ESD Evaluation Framework
This section provides instructions for running the evaluation framework for the ESD algorithm on Stable Diffusion models. The evaluation framework is used to assess the performance of models after applying machine unlearning.
Running the Evaluation Framework
You can run the evaluation framework using the evaluate.py
script located in the mu/algorithms/esd/scripts/
directory.
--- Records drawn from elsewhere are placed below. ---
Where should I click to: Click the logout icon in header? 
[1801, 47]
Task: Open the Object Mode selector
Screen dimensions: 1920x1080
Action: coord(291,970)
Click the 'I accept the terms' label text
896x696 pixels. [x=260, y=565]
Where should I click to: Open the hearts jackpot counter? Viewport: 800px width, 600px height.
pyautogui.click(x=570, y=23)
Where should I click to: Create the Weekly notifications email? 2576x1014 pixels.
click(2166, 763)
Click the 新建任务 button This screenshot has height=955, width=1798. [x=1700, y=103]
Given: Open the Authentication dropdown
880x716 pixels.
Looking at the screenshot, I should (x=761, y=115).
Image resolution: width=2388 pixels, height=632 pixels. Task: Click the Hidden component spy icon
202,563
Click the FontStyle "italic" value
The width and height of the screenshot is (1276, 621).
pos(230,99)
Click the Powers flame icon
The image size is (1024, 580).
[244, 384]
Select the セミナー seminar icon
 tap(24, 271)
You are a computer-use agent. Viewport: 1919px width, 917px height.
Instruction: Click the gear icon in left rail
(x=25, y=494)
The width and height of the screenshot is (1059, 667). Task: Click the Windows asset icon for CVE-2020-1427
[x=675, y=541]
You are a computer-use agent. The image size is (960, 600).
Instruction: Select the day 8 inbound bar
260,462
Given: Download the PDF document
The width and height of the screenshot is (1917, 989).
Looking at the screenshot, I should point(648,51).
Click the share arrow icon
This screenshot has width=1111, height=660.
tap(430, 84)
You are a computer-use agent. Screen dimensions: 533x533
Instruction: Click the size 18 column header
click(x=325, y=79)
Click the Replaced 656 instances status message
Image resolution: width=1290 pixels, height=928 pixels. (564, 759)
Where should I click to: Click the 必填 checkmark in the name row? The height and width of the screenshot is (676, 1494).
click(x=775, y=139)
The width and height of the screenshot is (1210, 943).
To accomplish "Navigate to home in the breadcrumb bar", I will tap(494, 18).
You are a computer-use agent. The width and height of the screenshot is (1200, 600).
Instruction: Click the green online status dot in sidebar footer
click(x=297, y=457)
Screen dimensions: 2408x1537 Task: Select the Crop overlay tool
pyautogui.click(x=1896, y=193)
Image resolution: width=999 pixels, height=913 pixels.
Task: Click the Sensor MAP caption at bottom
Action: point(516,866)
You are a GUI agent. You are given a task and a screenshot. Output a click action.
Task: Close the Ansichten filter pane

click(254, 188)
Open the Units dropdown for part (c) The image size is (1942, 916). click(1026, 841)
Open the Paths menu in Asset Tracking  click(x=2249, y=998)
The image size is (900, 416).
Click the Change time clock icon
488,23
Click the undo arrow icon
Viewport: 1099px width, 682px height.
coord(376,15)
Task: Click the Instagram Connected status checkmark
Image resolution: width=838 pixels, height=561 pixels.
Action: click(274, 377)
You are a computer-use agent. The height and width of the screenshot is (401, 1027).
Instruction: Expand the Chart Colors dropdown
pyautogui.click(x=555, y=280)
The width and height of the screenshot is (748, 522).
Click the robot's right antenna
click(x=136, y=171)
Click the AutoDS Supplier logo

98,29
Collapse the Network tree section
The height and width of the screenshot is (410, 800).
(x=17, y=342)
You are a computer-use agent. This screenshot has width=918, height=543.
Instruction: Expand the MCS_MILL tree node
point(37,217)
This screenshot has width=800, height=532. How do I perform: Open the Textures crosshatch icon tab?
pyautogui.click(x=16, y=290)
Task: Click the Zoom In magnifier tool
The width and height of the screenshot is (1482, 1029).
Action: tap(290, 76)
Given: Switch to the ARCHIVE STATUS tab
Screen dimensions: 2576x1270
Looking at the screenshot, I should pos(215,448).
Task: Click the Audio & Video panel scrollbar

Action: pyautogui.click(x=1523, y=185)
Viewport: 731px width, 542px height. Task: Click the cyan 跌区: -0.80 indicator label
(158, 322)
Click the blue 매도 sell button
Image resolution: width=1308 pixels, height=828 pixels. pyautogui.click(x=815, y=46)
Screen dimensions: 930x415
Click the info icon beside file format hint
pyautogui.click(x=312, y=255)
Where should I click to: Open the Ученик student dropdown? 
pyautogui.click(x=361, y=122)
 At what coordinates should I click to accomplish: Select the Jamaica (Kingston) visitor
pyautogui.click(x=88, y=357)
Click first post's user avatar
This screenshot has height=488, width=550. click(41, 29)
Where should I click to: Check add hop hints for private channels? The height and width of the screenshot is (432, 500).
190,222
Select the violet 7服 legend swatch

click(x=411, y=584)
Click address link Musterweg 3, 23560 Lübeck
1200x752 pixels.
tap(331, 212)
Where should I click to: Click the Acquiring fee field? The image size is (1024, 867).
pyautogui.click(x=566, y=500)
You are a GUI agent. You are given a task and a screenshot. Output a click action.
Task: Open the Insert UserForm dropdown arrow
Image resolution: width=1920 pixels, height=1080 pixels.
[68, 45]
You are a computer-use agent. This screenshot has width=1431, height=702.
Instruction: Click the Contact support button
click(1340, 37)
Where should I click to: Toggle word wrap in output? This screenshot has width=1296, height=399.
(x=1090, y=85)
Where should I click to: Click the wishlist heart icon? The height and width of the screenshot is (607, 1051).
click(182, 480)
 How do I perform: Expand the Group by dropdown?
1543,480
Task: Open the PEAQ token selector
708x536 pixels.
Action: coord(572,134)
Work within the same environment used to perform unlearning for evaluation as well.
Basic Command to Run Evaluation:
Before running evaluation, download the classifier ckpt from here.
Add the following code to evaluate.py
.
from mu.algorithms.esd import ESDAlgorithm
from mu.algorithms.esd.configs import (
esd_evaluation_config
)
from evaluation.metrics.accuracy import accuracy_score
from evaluation.metrics.clip import clip_score
from evaluation.metrics.fid import fid_score
evaluator = ESDAlgorithm(
esd_evaluation_config,
ckpt_path="outputs/esd/finetuned_models/esd_Bricks_model.pth",
)
generated_images_path = evaluator.generate_images()
accuracy = accuracy_score(gen_image_dir=generated_images_path,
dataset_type = "unlearncanvas",
classifier_ckpt_path = "/home/ubuntu/Projects/models/classifier_ckpt_path/style50_cls.pth",
forget_theme="Bricks",
)
print(accuracy['acc'])
print(accuracy['loss'])
fid, _ = fid_score(generated_image_dir=generated_images_path) #Defaults to the COCO dataset if reference_image_dir is not provided."
print(fid)
clip_score = clip_score() #Defaults to the COCO dataset if image path is not provided."
print(clip_score)
#optionally provide your own dataset path
reference_image_dir = "data/quick-canvas-dataset/sample"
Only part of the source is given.